**How to complete this task:**
Once you reach the line that holds "The height and width of the screenshot is (127, 198)." in the listing below, output it and every line after it through the line that holds "This screenshot has width=1143, height=276.", word for word.

Provided material Block Start

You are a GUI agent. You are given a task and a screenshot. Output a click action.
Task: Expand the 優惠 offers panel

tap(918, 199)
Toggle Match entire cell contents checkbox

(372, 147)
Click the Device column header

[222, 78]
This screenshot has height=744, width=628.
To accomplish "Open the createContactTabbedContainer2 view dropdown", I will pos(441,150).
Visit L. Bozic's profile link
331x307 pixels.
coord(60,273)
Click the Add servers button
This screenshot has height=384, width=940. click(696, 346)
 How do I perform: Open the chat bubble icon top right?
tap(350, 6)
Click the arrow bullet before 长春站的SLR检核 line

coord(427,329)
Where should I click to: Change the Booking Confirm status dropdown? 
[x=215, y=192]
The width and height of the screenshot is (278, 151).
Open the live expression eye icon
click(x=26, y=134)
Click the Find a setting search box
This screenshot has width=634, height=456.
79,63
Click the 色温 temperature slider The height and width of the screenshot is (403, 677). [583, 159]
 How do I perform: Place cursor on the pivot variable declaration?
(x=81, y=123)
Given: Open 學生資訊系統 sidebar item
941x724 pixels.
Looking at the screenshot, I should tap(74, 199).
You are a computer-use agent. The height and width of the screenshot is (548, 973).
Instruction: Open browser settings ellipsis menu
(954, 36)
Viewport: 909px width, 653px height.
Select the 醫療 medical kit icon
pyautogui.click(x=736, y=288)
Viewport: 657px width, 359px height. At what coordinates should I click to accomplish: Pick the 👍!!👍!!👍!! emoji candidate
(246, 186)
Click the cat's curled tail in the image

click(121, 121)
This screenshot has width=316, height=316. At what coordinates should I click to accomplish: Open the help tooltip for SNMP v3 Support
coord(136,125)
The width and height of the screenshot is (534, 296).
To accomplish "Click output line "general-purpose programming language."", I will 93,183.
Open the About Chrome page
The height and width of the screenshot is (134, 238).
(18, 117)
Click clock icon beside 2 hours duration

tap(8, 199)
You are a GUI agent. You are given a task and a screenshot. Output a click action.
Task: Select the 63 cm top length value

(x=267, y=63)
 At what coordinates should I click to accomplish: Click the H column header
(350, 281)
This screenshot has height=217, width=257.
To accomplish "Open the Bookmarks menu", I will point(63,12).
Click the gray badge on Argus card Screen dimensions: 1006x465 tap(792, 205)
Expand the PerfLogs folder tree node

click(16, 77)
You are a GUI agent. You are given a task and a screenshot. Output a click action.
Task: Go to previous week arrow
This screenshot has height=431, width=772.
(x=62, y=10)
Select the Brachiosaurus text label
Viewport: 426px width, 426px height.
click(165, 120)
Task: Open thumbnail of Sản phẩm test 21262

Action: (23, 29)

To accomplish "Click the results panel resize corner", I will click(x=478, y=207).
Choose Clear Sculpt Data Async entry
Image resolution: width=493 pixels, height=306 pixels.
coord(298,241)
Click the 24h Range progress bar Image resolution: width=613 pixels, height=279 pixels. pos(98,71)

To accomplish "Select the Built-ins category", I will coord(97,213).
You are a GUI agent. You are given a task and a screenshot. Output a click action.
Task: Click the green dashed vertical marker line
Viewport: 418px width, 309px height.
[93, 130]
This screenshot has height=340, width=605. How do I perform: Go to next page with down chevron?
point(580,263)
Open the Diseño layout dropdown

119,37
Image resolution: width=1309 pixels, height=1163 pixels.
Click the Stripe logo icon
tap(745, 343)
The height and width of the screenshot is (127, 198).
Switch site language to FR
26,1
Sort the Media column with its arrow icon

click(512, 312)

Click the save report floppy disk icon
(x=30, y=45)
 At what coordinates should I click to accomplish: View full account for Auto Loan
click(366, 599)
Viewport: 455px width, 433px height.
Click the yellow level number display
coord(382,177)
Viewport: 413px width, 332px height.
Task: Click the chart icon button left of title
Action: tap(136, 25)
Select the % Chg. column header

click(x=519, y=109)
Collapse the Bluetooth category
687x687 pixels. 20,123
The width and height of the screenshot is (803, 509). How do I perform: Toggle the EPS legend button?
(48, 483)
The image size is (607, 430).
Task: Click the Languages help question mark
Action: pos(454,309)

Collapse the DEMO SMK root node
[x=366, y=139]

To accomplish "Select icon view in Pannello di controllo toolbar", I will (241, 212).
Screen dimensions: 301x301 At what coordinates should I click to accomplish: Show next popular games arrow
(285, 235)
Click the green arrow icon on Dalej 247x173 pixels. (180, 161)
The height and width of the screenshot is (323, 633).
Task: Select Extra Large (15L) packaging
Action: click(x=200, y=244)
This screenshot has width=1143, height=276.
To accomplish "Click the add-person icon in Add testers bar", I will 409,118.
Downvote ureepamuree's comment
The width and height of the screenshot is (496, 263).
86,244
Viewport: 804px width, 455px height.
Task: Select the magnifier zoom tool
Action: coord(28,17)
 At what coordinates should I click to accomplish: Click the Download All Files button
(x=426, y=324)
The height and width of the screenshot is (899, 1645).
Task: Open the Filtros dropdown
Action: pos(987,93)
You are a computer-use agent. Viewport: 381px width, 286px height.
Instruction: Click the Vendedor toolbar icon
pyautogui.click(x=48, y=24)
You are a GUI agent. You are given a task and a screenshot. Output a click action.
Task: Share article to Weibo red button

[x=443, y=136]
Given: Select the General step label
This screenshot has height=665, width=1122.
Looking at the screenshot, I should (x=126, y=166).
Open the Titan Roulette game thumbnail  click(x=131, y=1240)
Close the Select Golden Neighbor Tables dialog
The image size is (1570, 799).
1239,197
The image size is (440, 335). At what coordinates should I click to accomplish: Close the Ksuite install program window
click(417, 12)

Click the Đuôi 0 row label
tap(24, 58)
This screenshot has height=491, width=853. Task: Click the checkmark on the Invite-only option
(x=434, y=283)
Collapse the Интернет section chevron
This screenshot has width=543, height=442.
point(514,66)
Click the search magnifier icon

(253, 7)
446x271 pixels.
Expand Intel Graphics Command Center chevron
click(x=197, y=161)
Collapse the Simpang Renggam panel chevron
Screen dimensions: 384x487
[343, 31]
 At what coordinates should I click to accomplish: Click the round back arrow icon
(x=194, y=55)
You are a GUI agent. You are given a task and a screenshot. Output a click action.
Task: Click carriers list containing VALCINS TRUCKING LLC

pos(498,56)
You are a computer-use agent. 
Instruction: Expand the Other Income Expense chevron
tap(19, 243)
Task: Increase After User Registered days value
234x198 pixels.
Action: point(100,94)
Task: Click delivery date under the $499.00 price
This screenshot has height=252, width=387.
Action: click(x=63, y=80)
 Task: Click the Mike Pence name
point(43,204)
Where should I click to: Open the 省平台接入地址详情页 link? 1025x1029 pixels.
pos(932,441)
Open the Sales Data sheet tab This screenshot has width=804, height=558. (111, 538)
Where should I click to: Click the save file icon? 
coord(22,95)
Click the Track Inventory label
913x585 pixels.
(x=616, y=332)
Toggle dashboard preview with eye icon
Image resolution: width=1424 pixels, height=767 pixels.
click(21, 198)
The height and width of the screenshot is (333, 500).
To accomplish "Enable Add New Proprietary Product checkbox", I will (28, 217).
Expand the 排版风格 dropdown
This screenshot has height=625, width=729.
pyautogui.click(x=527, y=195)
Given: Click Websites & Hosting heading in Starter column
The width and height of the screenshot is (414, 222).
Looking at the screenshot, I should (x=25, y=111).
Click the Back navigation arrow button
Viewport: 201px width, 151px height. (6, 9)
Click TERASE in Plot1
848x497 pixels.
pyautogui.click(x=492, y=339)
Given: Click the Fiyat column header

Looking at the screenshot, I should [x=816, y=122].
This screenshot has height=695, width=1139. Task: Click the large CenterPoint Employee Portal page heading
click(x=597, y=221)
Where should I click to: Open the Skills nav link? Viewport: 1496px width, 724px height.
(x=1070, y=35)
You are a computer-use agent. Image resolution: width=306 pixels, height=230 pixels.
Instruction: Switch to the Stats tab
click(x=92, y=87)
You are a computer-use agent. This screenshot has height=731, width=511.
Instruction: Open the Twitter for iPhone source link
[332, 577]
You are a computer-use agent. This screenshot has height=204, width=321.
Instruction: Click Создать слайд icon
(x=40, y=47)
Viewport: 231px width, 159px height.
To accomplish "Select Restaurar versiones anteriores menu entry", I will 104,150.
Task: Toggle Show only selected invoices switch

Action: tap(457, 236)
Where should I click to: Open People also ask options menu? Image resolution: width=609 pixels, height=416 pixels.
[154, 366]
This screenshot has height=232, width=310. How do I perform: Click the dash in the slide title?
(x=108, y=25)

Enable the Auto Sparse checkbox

Provided material Block End

**Solution to this problem:**
The height and width of the screenshot is (127, 198).
Switch site language to FR
26,1
Sort the Media column with its arrow icon

click(512, 312)

Click the save report floppy disk icon
(x=30, y=45)
 At what coordinates should I click to accomplish: View full account for Auto Loan
click(366, 599)
Viewport: 455px width, 433px height.
Click the yellow level number display
coord(382,177)
Viewport: 413px width, 332px height.
Task: Click the chart icon button left of title
Action: tap(136, 25)
Select the % Chg. column header

click(x=519, y=109)
Collapse the Bluetooth category
687x687 pixels. 20,123
The width and height of the screenshot is (803, 509). How do I perform: Toggle the EPS legend button?
(48, 483)
The image size is (607, 430).
Task: Click the Languages help question mark
Action: pos(454,309)

Collapse the DEMO SMK root node
[x=366, y=139]

To accomplish "Select icon view in Pannello di controllo toolbar", I will (241, 212).
Screen dimensions: 301x301 At what coordinates should I click to accomplish: Show next popular games arrow
(285, 235)
Click the green arrow icon on Dalej 247x173 pixels. (180, 161)
The height and width of the screenshot is (323, 633).
Task: Select Extra Large (15L) packaging
Action: click(x=200, y=244)
This screenshot has width=1143, height=276.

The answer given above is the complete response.